Allen was born in 1931 to Elmer Johnson Hammonds, a Pullman porter, and Ophelia Guinn Hammonds, who worked as a domestic. Her father wanted a son, but he settled for giving his name to his first born child. This caused a problem after a brother, who her parents named Elmer Johnson Hammonds after his father, came into the world.
“There were three Elmers in my household. They called me ‘Cile,’ and they called my brother Bud. He still goes by that name,” Allen explained.
The Hammonds lived at 1724 W. Chestnut St. in the Russell neighborhood, although Allen said nobody used that name when she was a child. They just called it the West End. She said the family never owned a car because they could walk or take the streetcar anywhere they needed to go.
Allen admits to not having a particular interest in art as a child. She remembers taking an art class in junior high school, but she wouldn’t step into another one until she was an adult. Nevertheless, at age 9, Allen’s picture appeared in the Courier Journal after she won a poster contest sponsored by the Girl Scouts of America.
Allen said she stuttered for most of her young life. That became a problem when she was graduating from Central High School in 1949. As the salutatorian in her class, Allen was required to give a speech. She was terrified, she said, until a teacher suggested she start watching herself talk in the mirror.

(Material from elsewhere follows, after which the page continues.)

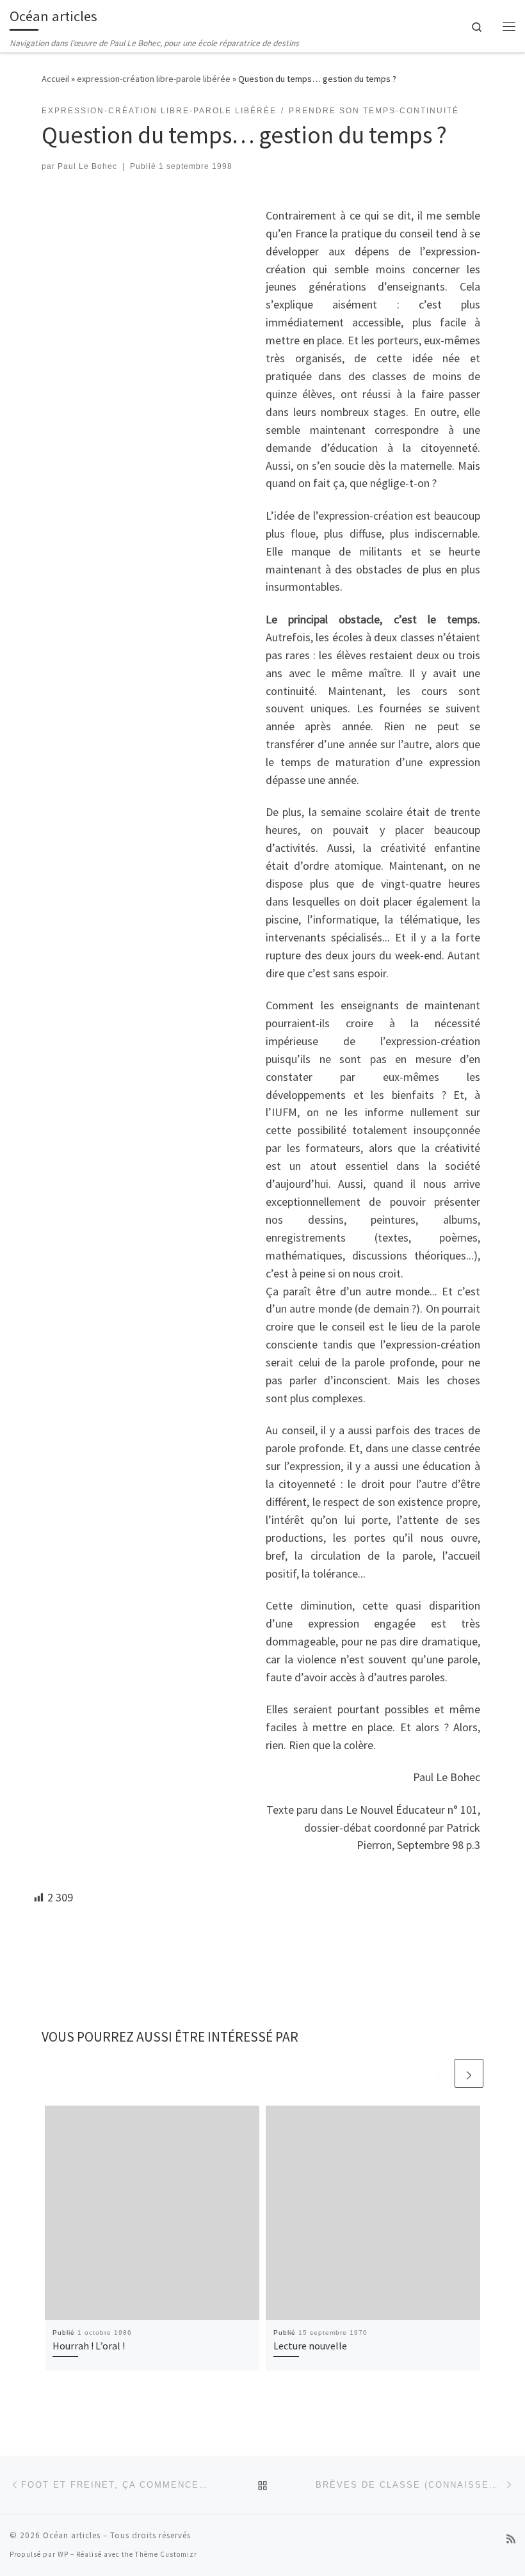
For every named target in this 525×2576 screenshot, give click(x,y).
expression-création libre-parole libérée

“Unless I get mad, I don’t stutter when I talk at all. I tell everybody today, ‘If you just look in the mirror and talk, you can actually control how you talk,’ ” Allen said.

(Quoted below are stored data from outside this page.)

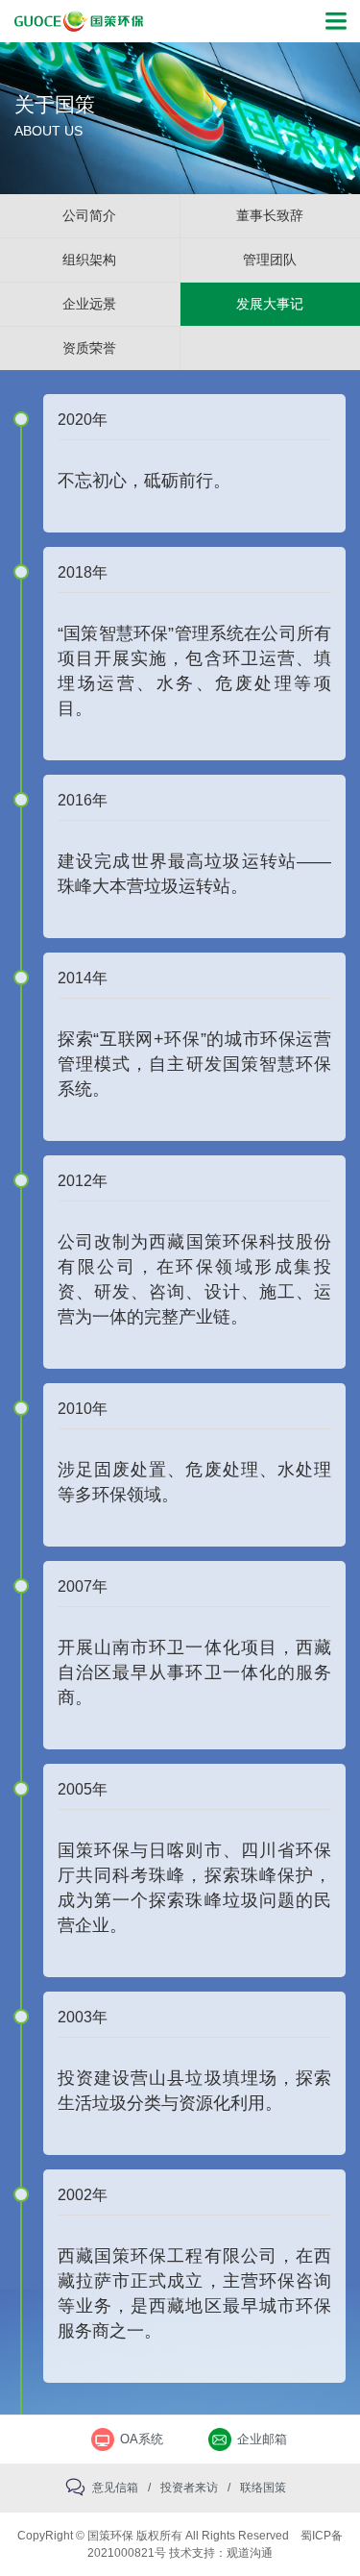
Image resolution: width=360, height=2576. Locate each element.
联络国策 (263, 2487)
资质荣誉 (89, 348)
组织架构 (89, 259)
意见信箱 (115, 2487)
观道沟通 (250, 2553)
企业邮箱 (262, 2439)
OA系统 (141, 2439)
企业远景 (89, 303)
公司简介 (89, 215)
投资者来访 (189, 2487)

At the time Allen graduated, a Kentucky statute called the Day Law prohibited black and white students from attending the same institution. As a result, the University of Louisville operated a separate school for African-Americans known as Louisville Municipal College. It was on the campus now used by Simmons College.
The Day Law was overturned by the 1954 Supreme Court decision in Brown v. Board of Education of Topeka, but UofL had already closed the Louisville Municipal College in 1951.
Allen attended the Louisville Municipal College the last two years it was open before transferring to all-girls Nazareth College, which is now Spalding University. She graduated with a degree in chemistry in 1953.
Although she had a chemistry degree, Allen said jobs in the field were scarce for women, especially African-American women. She found herself working as a clerk-typist at Fort Benjamin Harrison in Indiana. Then she had several jobs as a medical technician in Indianapolis hospitals before returning to Louisville in 1958 to take a similar position.
Allen was working as a research chemist at UofL when someone told her about a junior chemist position at Brown-Forman. She was hired in April 1966 and retired as a senior analytical chemist in 1997.
In February 2018, Allen was the first winner of Brown-Forman’s Strategic Progressive Leaders and Achievers with a Shared Heritage (SPLASH) Advocacy Award. The award now bears her name.
Allen started taking art classes as a hobby in the late 1970s, but retirement gave her time to get serious about it. She earned a master’s in creative arts with an emphasis on fiber and ceramic art from UofL in 2002.
On Feb. 22 at 5:30 p.m., the Carnegie Center for Art and History in New Albany will host a reception for “The Art of Elmer Lucille Allen, Sandra Charles and Barbara Tyson Mosley,” an exhibition by the three artists. Allen will display some of her richly-colored cotton and silk shibori wall hangings.
“People always ask me about moving from chemistry to art like they are such different things,” she said. “For me, they are connected. Everything you use in art is a chemical, even water is just oxygen and hydrogen. That’s how I look at the world.”
Although she doesn’t like to be the center of attention, Allen said she is looking forward to the Pillars of Louisville on Saturday because State Representative Charles Booker, D-43, has agreed to be the moderator.
“She got really excited when I suggested having Charles,” Woods said. “Apparently she’s a big fan of his, which is funny because we’re all fans of hers.”